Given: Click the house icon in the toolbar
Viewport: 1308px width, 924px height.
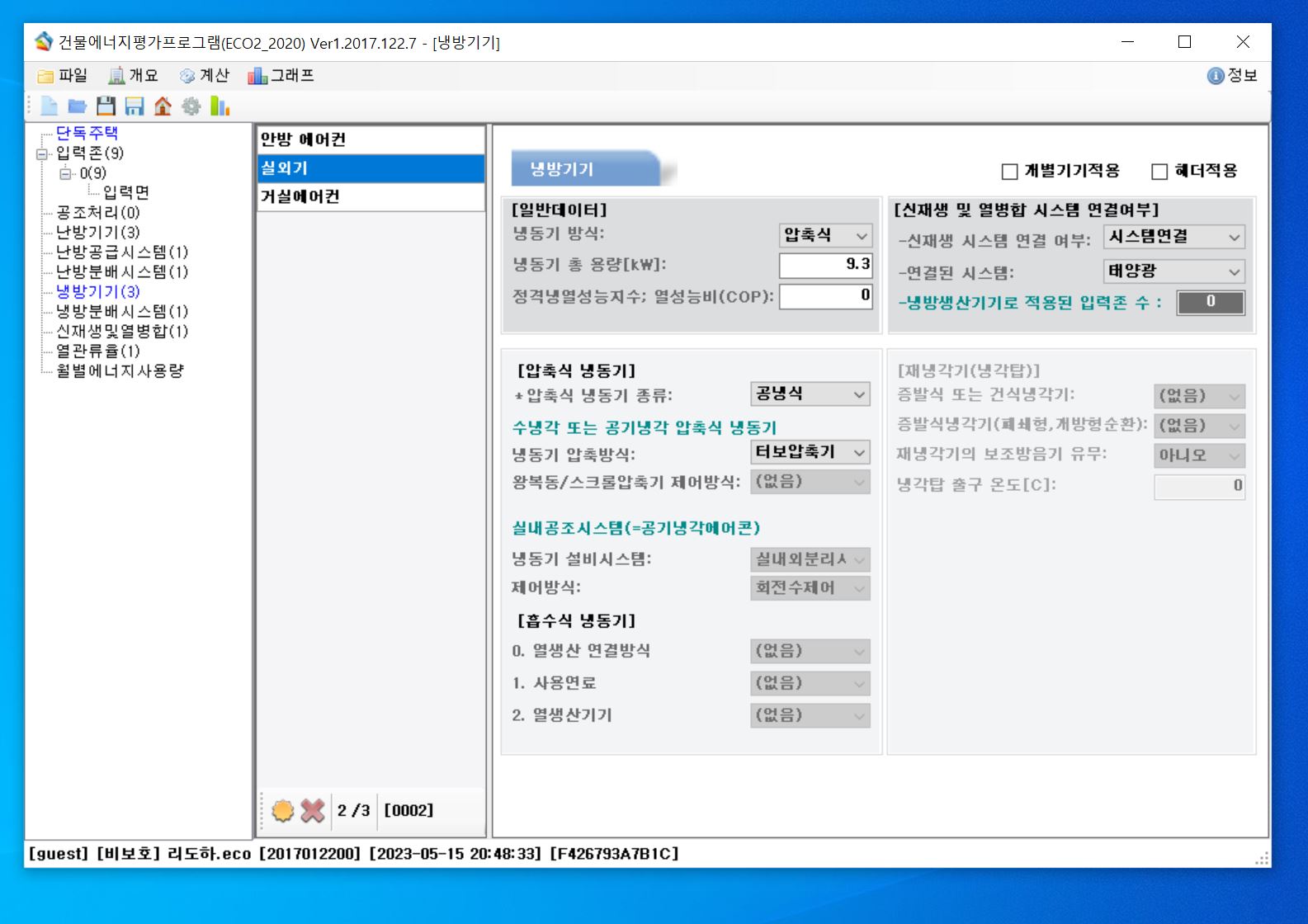Looking at the screenshot, I should point(163,106).
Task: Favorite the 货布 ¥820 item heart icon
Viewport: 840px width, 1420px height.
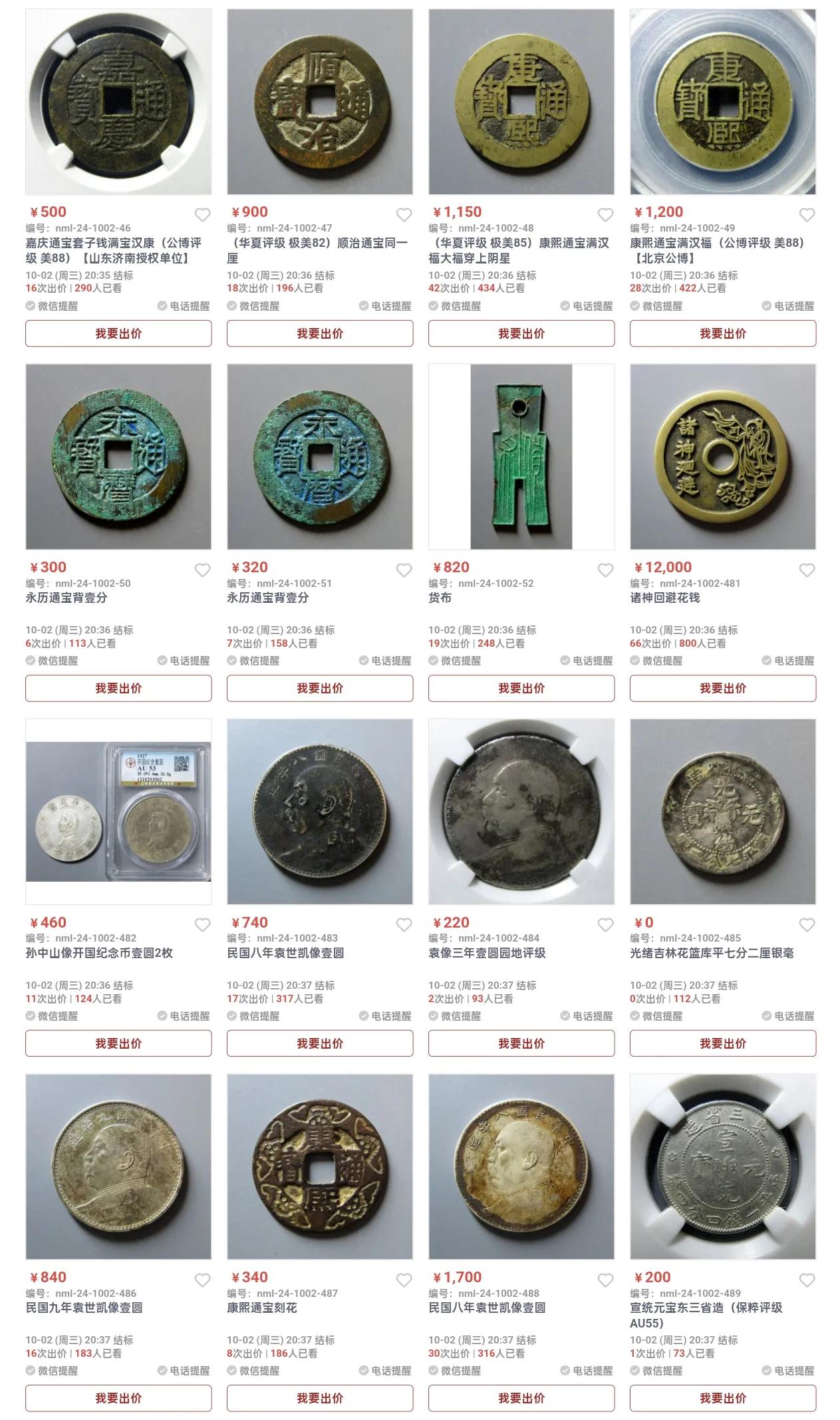Action: click(605, 570)
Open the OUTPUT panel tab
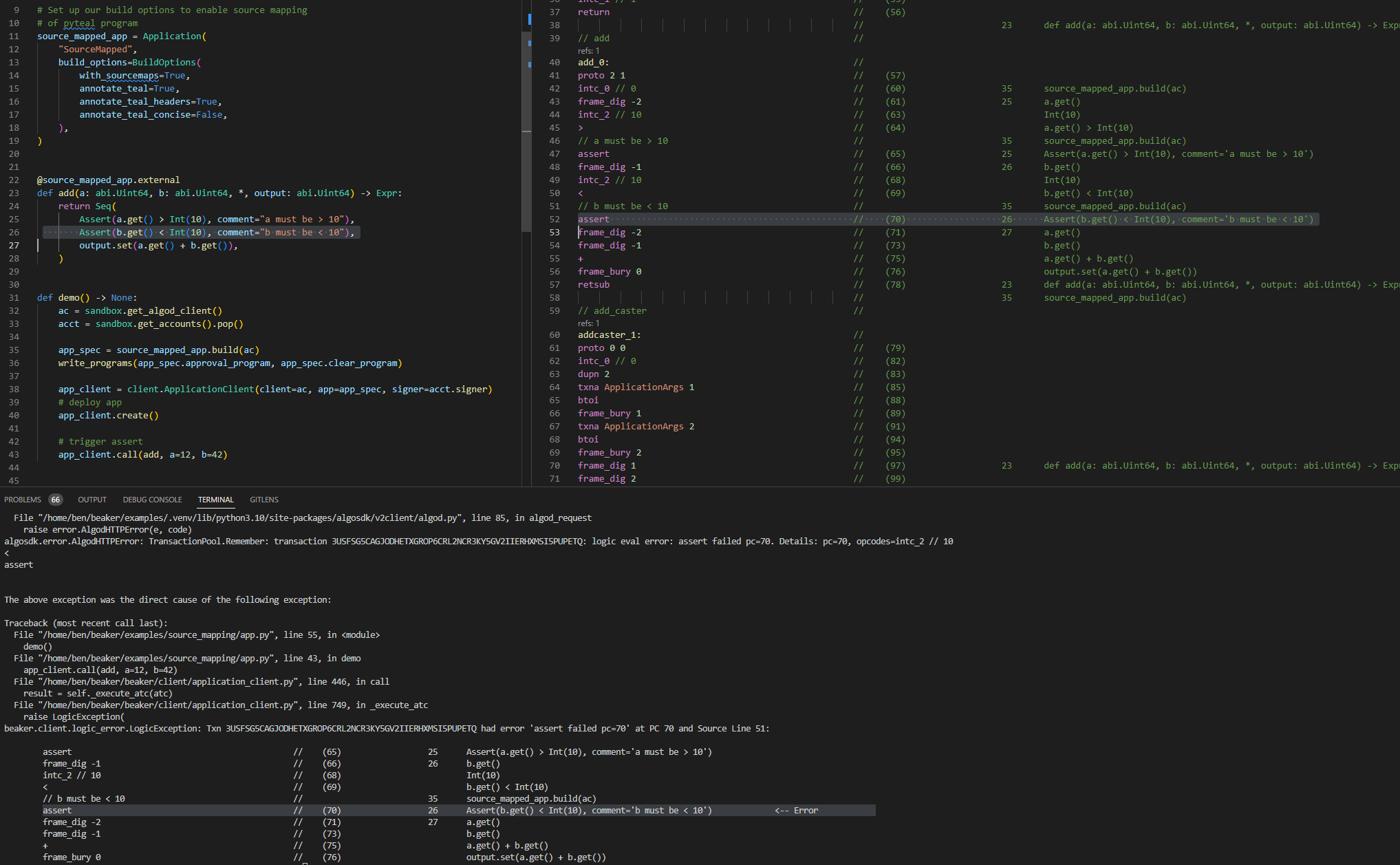The height and width of the screenshot is (865, 1400). click(x=92, y=500)
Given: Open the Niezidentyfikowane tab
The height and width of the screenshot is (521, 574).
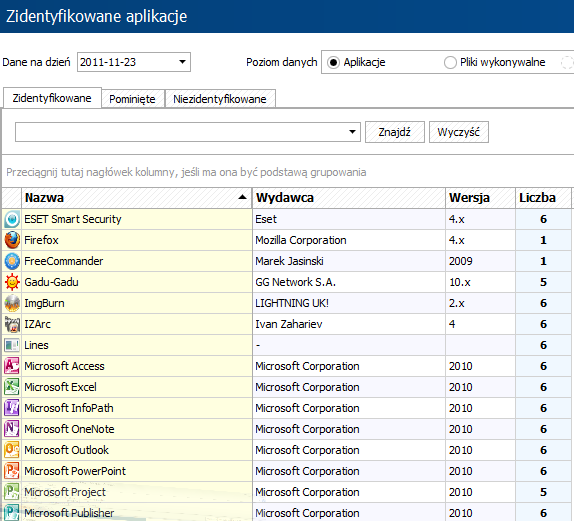Looking at the screenshot, I should (x=220, y=99).
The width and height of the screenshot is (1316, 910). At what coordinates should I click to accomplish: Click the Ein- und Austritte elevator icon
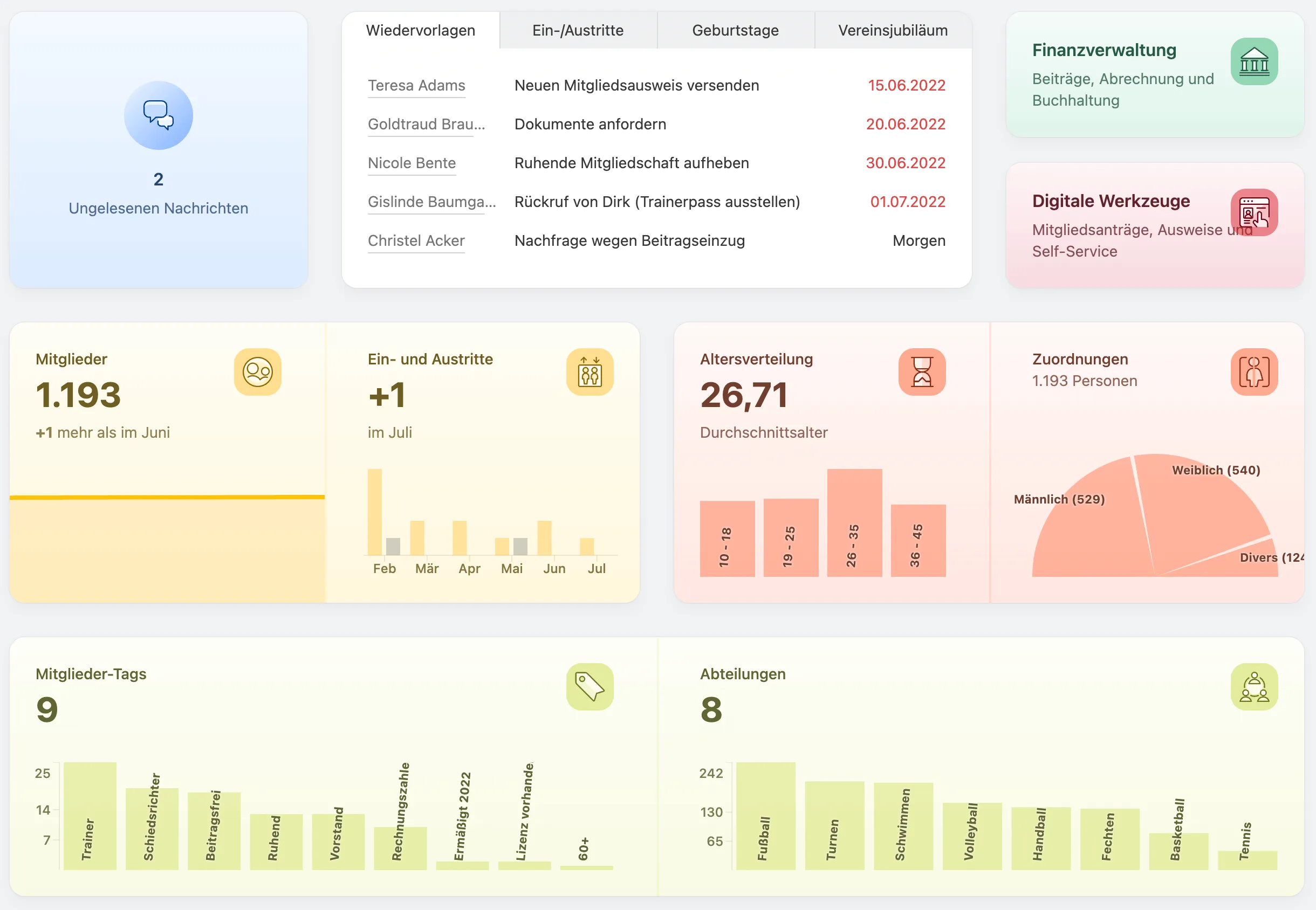point(590,372)
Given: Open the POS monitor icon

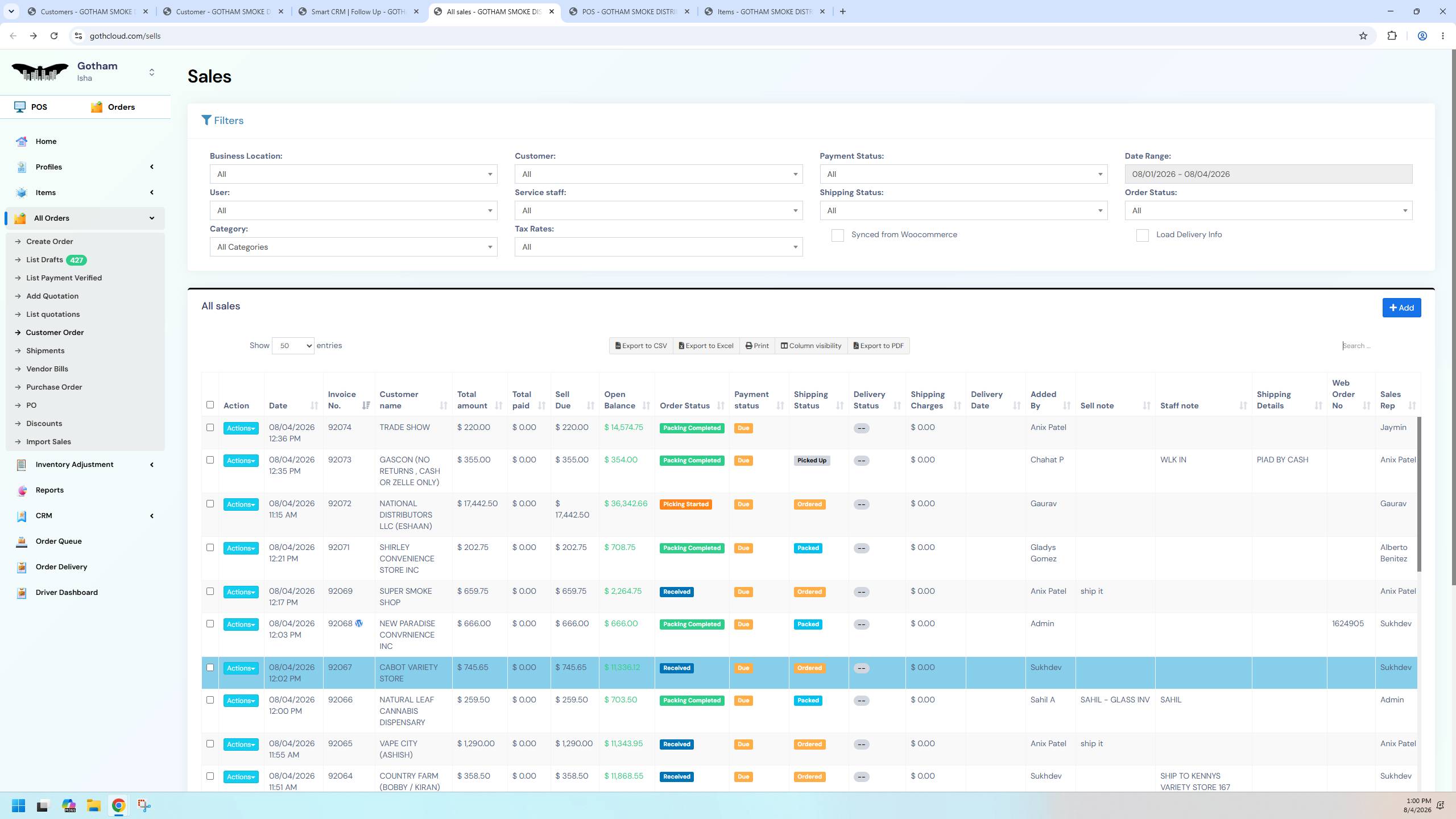Looking at the screenshot, I should point(20,107).
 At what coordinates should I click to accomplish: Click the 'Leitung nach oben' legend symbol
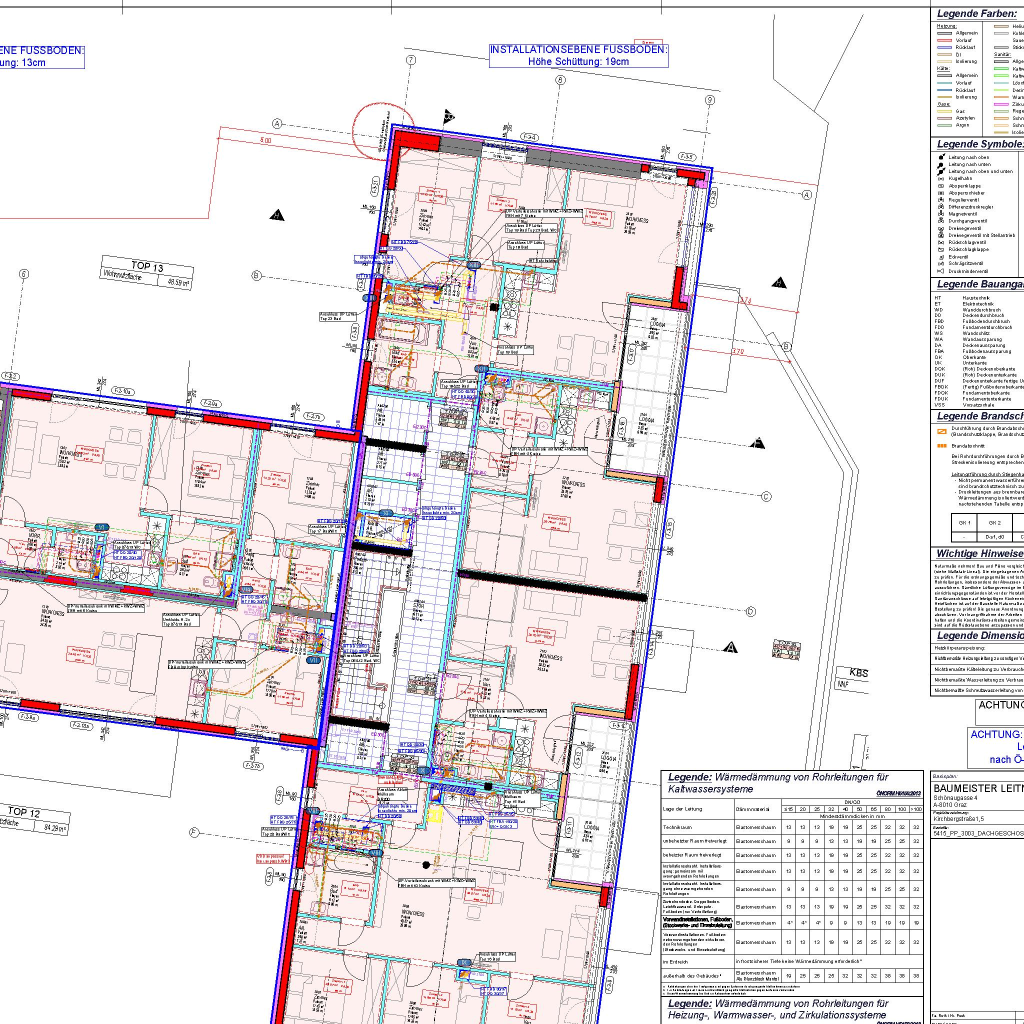pyautogui.click(x=940, y=157)
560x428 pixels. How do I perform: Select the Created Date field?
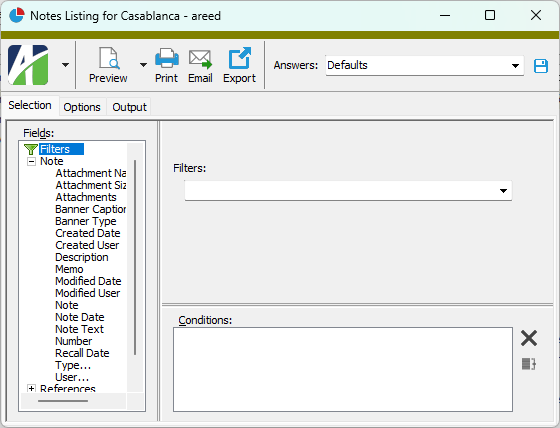[88, 233]
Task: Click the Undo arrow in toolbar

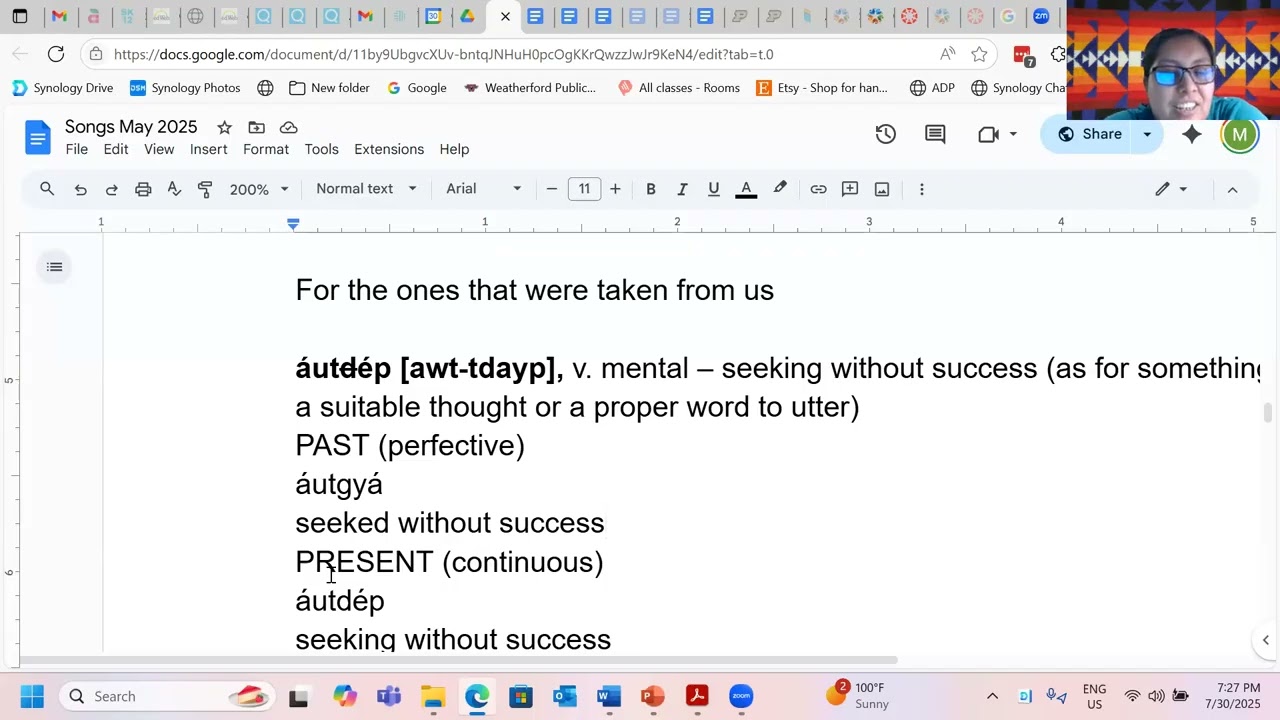Action: coord(81,189)
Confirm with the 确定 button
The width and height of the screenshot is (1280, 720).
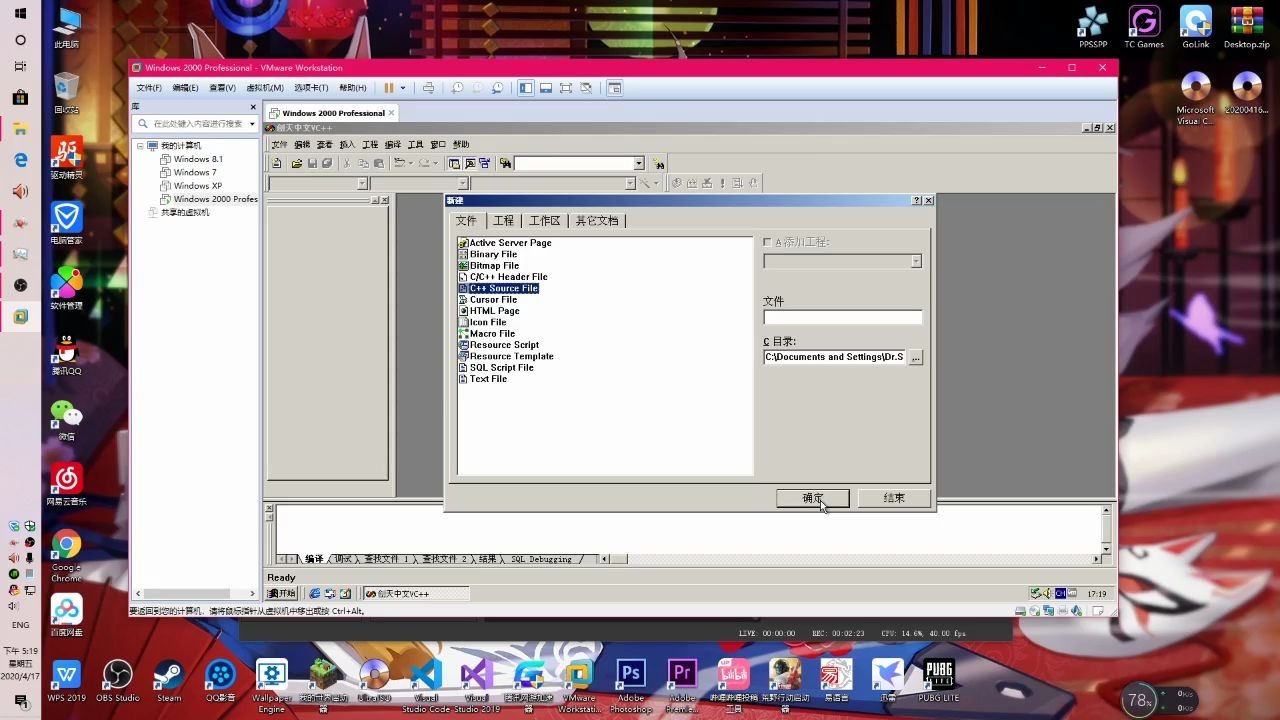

_HOW TO COMPLETE THIS TASK_:
Retype the entries exactly, skipping every picture.

_OUTPUT FOR THIS TASK_:
Given: Click the house icon in the toolbar
Viewport: 1308px width, 924px height.
Looking at the screenshot, I should point(163,106).
Task: Favorite the 货布 ¥820 item heart icon
Viewport: 840px width, 1420px height.
Action: click(605, 570)
Open the OUTPUT panel tab
The height and width of the screenshot is (865, 1400). click(x=92, y=500)
Given: Open the Niezidentyfikowane tab
The height and width of the screenshot is (521, 574).
Looking at the screenshot, I should (x=220, y=99).
The width and height of the screenshot is (1316, 910). At what coordinates should I click to accomplish: Click the Ein- und Austritte elevator icon
point(590,372)
Given: Open the POS monitor icon

Looking at the screenshot, I should point(20,107).
 At what coordinates should I click to accomplish: Click the 'Leitung nach oben' legend symbol
pyautogui.click(x=940, y=157)
560x428 pixels. How do I perform: Select the Created Date field?
[88, 233]
Task: Click the Undo arrow in toolbar

Action: coord(81,189)
Confirm with the 确定 button
The width and height of the screenshot is (1280, 720).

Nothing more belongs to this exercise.